*** EXTRACTED DATA Section Begins ***

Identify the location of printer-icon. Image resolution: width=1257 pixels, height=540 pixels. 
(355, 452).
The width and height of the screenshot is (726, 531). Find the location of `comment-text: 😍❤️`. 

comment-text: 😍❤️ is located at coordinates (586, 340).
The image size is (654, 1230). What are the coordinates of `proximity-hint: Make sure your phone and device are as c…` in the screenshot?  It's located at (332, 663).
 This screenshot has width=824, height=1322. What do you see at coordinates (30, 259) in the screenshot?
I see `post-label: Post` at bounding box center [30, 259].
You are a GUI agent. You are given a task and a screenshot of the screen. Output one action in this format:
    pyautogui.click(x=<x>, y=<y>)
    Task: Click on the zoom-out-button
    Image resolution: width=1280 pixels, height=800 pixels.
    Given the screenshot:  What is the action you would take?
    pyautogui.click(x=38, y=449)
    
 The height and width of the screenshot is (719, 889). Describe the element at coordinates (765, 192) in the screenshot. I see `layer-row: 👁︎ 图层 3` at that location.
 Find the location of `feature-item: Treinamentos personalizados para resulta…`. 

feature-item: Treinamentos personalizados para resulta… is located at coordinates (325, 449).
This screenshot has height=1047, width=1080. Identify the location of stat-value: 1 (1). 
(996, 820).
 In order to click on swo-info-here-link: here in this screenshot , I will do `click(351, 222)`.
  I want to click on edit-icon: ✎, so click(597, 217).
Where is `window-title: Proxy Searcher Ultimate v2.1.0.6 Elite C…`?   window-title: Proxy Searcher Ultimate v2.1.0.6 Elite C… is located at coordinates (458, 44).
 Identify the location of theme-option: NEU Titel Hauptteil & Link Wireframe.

*** EXTRACTED DATA Section Ends ***

YOUR GOAL: Copy the listing word for word, from the line containing "The width and" through the end of the listing, both ends included.

TASK RESULT:
The width and height of the screenshot is (726, 531). Find the location of `comment-text: 😍❤️`. 

comment-text: 😍❤️ is located at coordinates (586, 340).
The image size is (654, 1230). What are the coordinates of `proximity-hint: Make sure your phone and device are as c…` in the screenshot?  It's located at (332, 663).
 This screenshot has width=824, height=1322. What do you see at coordinates (30, 259) in the screenshot?
I see `post-label: Post` at bounding box center [30, 259].
You are a GUI agent. You are given a task and a screenshot of the screen. Output one action in this format:
    pyautogui.click(x=<x>, y=<y>)
    Task: Click on the zoom-out-button
    Image resolution: width=1280 pixels, height=800 pixels.
    Given the screenshot:  What is the action you would take?
    pyautogui.click(x=38, y=449)
    
 The height and width of the screenshot is (719, 889). Describe the element at coordinates (765, 192) in the screenshot. I see `layer-row: 👁︎ 图层 3` at that location.
 Find the location of `feature-item: Treinamentos personalizados para resulta…`. 

feature-item: Treinamentos personalizados para resulta… is located at coordinates (325, 449).
This screenshot has height=1047, width=1080. Identify the location of stat-value: 1 (1). 
(996, 820).
 In order to click on swo-info-here-link: here in this screenshot , I will do `click(351, 222)`.
  I want to click on edit-icon: ✎, so click(597, 217).
Where is `window-title: Proxy Searcher Ultimate v2.1.0.6 Elite C…`?   window-title: Proxy Searcher Ultimate v2.1.0.6 Elite C… is located at coordinates (458, 44).
 Identify the location of theme-option: NEU Titel Hauptteil & Link Wireframe.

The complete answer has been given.